In order to properly evaluate a given LM, we require implementation of a wrapper class subclassing the `lm_eval.api.model.LM` class, that defines how the Evaluation Harness should interface with your model. This guide walks through how to write this `LM` subclass via adding it to the library!
## Setup
To get started contributing, go ahead and fork the main repo, clone it, create a branch with the name of your task, and install the project requirements in your environment:
```sh
# After forking...
git clone https://github.com/<YOUR-USERNAME>/lm-evaluation-harness.git
cd lm-evaluation-harness
git checkout big-refactor
git checkout -b <model-type>
pip install -e ".[dev]"
```
Now, we'll create a new file where we'll be adding our model:
```sh
touch lm_eval/models/<my_model_filename>.py
```
**Tip: this filename should not shadow package names! For example, naming your file `anthropic.py` is disallowed since the API's name on pypi is `anthropic`, but naming it `anthropic_llms.py` works with no problems.**
## Interface
All models must subclass the `lm_eval.api.model.LM` class.
The LM class enforces a common interface via which we can extract responses from a model:
```python
class MyCustomLM(LM):
#...
def loglikelihood(self, requests):
def loglikelihood_rolling(self, requests):
def greedy_until(self, requests):
#...
```
We support
The three types of
smth smth tokenizer-agnostic
3 reqtypes
- greedy_until, and the arguments passed to it
- loglikelihood, and args passed to it
- loglikelihood_rolling, and args passed to it
## Registration
Congrats on implementing your model!

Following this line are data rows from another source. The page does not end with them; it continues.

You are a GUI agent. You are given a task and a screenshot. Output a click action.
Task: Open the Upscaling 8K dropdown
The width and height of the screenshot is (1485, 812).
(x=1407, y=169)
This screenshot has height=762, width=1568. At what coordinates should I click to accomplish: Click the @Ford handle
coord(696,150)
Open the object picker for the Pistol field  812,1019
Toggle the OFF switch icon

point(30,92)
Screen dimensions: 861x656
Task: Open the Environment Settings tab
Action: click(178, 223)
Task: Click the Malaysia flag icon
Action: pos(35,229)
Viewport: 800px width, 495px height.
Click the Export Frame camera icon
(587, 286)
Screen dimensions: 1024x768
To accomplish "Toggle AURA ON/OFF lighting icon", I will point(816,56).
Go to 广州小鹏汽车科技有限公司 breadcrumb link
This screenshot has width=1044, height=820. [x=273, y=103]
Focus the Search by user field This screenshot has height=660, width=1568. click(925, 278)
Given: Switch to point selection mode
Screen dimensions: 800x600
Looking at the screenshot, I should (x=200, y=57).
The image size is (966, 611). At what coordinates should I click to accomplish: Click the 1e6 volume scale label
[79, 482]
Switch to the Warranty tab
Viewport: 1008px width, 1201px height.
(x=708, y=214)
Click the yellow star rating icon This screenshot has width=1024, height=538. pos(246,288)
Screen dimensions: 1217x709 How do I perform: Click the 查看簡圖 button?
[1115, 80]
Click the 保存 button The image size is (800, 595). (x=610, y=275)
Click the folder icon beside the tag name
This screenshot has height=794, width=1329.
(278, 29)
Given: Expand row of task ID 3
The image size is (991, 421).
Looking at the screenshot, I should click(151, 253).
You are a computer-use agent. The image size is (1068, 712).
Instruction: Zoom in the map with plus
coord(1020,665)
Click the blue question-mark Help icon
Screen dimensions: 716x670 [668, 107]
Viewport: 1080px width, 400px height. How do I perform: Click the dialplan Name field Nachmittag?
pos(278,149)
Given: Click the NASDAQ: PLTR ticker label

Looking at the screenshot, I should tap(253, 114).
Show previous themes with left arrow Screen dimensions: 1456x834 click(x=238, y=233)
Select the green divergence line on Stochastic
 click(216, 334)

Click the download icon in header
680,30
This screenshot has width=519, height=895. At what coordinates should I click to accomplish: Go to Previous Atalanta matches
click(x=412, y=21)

Now it's time to test it out.
To make your model usable via the command line interface to `lm-eval` using `main.py`, you'll need to tell `lm-eval` what your model's name is.
This is done via a *decorator*, `lm_eval.api.registry.register_model`. Using `register_model()`, one can both tell the package what the model's name(s) to be used are when invoking it with `python main.py --model <name>` and alert `lm-eval` to the model's existence.
```python
from lm_eval.api.registry import register_model
@register_model("<name1>", "<name2>")
class MyCustomLM(LM):
```
Using this decorator results in the class being added to an accounting of the usable LM types maintained internally to the library at `lm_eval.api.registry.MODEL_REGISTRY`. See `lm_eval.api.registry` for more detail on what sorts of registries and decorators exist in the library!
## Other
**Pro tip**: In order to make the Evaluation Harness overestimate total runtimes rather than underestimate it, HuggingFace models come in-built with the ability to provide responses on data points in *descending order by total input length* via `lm_eval.utils.Reorderer`. Take a look at `lm_eval.models.hf_causal.HFLM` to see how this is done, and see if you can implement it in your own model!
## Conclusion
After reading this guide, you should be able to add new model APIs or implementations to the Eval Harness library!